* [Instructions to follow]: Below is a block of entries; repeat exactly the lines starting at the line that contains "The image size is (868, 428)." and ending at the line that contains "Select the $155.17", both included.

(Collected data)

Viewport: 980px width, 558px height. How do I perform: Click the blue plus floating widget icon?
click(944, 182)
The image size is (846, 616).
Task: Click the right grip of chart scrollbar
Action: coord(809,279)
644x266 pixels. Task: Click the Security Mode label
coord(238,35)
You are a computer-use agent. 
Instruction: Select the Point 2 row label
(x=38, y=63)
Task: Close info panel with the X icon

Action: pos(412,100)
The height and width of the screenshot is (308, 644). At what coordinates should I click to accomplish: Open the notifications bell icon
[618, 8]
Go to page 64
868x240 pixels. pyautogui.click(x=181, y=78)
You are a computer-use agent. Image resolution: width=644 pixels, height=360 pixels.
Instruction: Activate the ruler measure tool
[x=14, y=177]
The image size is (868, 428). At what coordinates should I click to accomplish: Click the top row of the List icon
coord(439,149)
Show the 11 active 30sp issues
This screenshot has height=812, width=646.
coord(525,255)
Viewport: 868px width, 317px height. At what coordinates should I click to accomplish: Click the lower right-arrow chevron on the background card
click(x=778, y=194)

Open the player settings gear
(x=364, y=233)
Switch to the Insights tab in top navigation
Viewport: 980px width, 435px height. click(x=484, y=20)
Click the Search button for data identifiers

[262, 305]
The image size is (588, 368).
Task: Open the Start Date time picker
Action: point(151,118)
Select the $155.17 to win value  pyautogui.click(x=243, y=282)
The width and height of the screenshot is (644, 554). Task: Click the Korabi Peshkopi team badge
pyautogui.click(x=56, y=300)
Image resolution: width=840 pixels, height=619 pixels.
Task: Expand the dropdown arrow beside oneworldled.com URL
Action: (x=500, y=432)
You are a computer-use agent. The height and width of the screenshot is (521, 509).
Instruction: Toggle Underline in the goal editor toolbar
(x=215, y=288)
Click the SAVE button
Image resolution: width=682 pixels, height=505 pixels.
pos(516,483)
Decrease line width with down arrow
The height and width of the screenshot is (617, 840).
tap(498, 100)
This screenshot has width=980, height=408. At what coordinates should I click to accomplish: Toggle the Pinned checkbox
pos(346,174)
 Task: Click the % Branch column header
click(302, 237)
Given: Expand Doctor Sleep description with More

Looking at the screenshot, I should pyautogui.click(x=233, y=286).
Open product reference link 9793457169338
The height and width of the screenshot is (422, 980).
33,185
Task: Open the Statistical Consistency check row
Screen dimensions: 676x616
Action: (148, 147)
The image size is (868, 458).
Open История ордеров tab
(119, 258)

* [Output of the exercise]:
The image size is (868, 428). At what coordinates should I click to accomplish: Click the top row of the List icon
coord(439,149)
Show the 11 active 30sp issues
This screenshot has height=812, width=646.
coord(525,255)
Viewport: 868px width, 317px height. At what coordinates should I click to accomplish: Click the lower right-arrow chevron on the background card
click(x=778, y=194)

Open the player settings gear
(x=364, y=233)
Switch to the Insights tab in top navigation
Viewport: 980px width, 435px height. click(x=484, y=20)
Click the Search button for data identifiers

[262, 305]
The image size is (588, 368).
Task: Open the Start Date time picker
Action: point(151,118)
Select the $155.17 to win value  pyautogui.click(x=243, y=282)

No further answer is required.